## THE REQUEST
Write out the StereoSet preprocessing text from "def get_data(url: str)" to "of bias types).".

## SOURCE EXTRACT
::::::

# BiasBusterAI: Preprocessing StereoSet Data for Bias Analysis

This cell defines the `get_data` function for the **BiasBusterAI** project, which fetches and processes JSON data from the StereoSet dataset to prepare it for bias analysis. The function:

1. Retrieves JSON data from a specified URL.
2. Concatenates and flattens nested data structures.
3. Explodes and normalizes sentence data.
4. Combines context and sentence text, creates numeric bias labels, and formats the output.
5. Returns a DataFrame (`text`, `bias_type`, `bias_label`) with lowercase text and a dictionary mapping bias types to numeric labels.

The StereoSet dataset is used to evaluate biases in language models, aligning with **BiasBusterAI**'s goal of detecting and analyzing biases.

In [None]:
import pandas as pd
from typing import Tuple, Dict

def get_data(url: str) -> Tuple[pd.DataFrame, Dict[str, int]]:
    """
    Description:
        Fetches and processes JSON data from a URL for bias analysis in BiasBusterAI.

    Args:
        url (str): The URL pointing to the JSON data (e.g., StereoSet dataset).

    Returns:
        Tuple[pd.DataFrame, Dict[str, int]]: A tuple containing:
            - A DataFrame with columns 'text' (lowercase, concatenated context and sentence),
              'bias_type' (type of bias), and 'bias_label' (numeric mapping of bias types).
            - A dictionary mapping bias types (str) to numeric labels (int).
    """
    # Concatenate nested data from the first two rows of the second column
    df_concated = pd.concat([pd.DataFrame(df.iloc[0,1]), pd.DataFrame(df.iloc[1,1])])
    
    # Explode the 'sentences' column to create a row for each sentence
    df_exp = df_concated.explode("sentences").reset_index(drop=True)
    
    # Normalize the 'sentences' column to flatten nested JSON structures
    sentences_df = pd.json_normalize(df_exp["sentences"])
    
    # Combine the exploded DataFrame (without 'sentences') with normalized sentences
    df_flat = pd.concat([df_exp.drop(columns=["sentences"]), sentences_df], axis=1)
    
    # Create a 'text' column by concatenating 'context' and 'sentence' with a space
    df_flat["text"] = (
        df_flat["context"].astype(str).str.strip() + " " +
        df_flat["sentence"].astype(str).str.strip()
    )
    
    # Create a mapping of unique bias types to numeric labels
    bias_map = {b: i for i, b in enumerate(df_flat["bias_type"].unique())}
    
    # Map bias types to numeric labels
    df_flat["bias_label"] = df_flat["bias_type"].map(bias_map)

::::::

## RAW DATA
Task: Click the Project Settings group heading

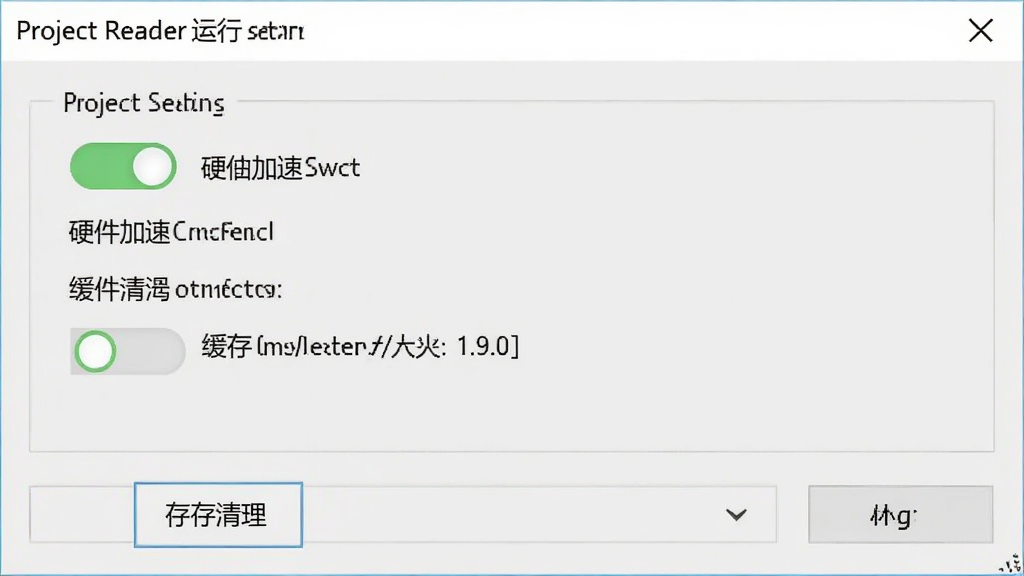Action: 144,103
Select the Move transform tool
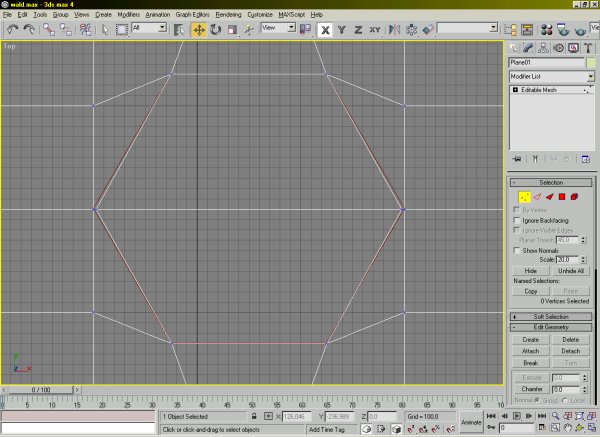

::::::

## FINAL ANSWER
def get_data(url: str) -> Tuple[pd.DataFrame, Dict[str, int]]:
    """
    Description:
        Fetches and processes JSON data from a URL for bias analysis in BiasBusterAI.

    Args:
        url (str): The URL pointing to the JSON data (e.g., StereoSet dataset).

    Returns:
        Tuple[pd.DataFrame, Dict[str, int]]: A tuple containing:
            - A DataFrame with columns 'text' (lowercase, concatenated context and sentence),
              'bias_type' (type of bias), and 'bias_label' (numeric mapping of bias types).